From the Unicode HOWTO. People in different countries use different characters to represent the words of their native languages. Nowadays most applications, including email systems and web browsers, are 8-bit clean, i.e. they can operate on and display text correctly provided that it is represented in an 8-bit character set, like ISO-8859-1.” [Bruno Haible: Linux Unicode Howto]

What is Unicode? From: [http://www.unicode.org/standard/WhatIsUnicode.html]


    “Unicode provides a unique number for every character,
      no matter what the platform,
      no matter what the program,
      no matter what the language.

  

Essentially, Unicode encoding supplies the unique character number that is typed to the page each time you enter a letter on your keyboard. A font-set then renders the character onto the screen so that you may read it. It's important to understand that Unicode is not a font-set, it is a protocol for the mappings that font-sets use to render fonts on your screen or on to a printed page.

[Tip]Tip

All new dictionaries should be written using the Unicode character set. If you use a text editor that is unicode capable, all should be well.

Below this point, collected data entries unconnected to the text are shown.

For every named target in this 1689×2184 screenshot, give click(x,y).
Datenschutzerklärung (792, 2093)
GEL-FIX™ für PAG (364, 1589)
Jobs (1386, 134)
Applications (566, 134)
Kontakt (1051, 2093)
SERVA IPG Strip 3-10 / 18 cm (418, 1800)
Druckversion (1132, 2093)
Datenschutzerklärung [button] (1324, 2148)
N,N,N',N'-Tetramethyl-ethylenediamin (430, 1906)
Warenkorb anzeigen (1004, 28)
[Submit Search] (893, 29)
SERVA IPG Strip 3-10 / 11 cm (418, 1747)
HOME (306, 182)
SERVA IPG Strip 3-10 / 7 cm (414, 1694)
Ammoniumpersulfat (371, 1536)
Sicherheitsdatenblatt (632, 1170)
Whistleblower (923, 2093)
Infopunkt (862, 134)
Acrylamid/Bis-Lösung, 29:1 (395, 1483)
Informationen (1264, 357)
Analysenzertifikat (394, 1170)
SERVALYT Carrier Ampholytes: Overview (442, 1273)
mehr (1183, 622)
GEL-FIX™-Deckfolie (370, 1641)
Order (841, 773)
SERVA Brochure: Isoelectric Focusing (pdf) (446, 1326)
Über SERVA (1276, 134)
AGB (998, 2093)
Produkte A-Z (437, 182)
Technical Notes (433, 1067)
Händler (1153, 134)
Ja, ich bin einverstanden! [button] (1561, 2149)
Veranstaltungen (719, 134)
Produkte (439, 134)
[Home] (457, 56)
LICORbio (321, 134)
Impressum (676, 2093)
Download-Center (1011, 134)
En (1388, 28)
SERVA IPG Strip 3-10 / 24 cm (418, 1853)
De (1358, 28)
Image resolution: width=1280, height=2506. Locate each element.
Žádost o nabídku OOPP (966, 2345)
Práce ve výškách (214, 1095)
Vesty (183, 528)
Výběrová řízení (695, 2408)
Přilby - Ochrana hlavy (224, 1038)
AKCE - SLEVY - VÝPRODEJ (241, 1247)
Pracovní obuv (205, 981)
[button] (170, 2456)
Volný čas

UTF-8 is a way of wrapping up all real-world characters in a portable and efficient way. This includes most 8 bit and many 16 bit or 2 byte character sets. Your current character sets are probably included, so it may be as simple as putting <?xml version="1.0" encoding="UTF-8" standalone="no"?> as the XML declaration of your final document.

You should ensure that your dictionary does not rely on any particular font set and is equally functional when rendered as simple text. Remember, fonts are just "pretty renderings" of real characters. Most modern Text Editors (e.g. Xemacs, emacs, Vim, GEdit, Kedit, notepad) should be fine.

This is not the place for a full explanation of Unicode. Please see Markus Kuhn's excellent summary at http://www.cl.cam.ac.uk/~mgk25/unicode.htm. The Linux Unicode HOWTO is well worth visiting: ftp://ftp.ilog.fr/pub/Users/haible/utf8/Unicode-HOWTO.html

UTF-8 Quick notes

[Tip]Tip

If you have automated some or all of your dictionary construction, please be careful to maintain character type compatibility throughout the process. C coders should use the “wide character type”. Most scripting languages now also support UTF-8 (Python, Perl, PHP, Java and Ruby at least). Shell scripts usually adopt the local environment settings. Please check your gawk and sed are mapping cleanly. You may need very recent versions.

More Information. If you are on a Linux (or similar) system, try man 7 unicode. You may also have some unicode tools on board: man 1 unicode. You may also need to set your LANG environment settings, most Linux type systems support doing this on a per instance basis, that is you may run a number of language and locales concurrently. Examples are given later.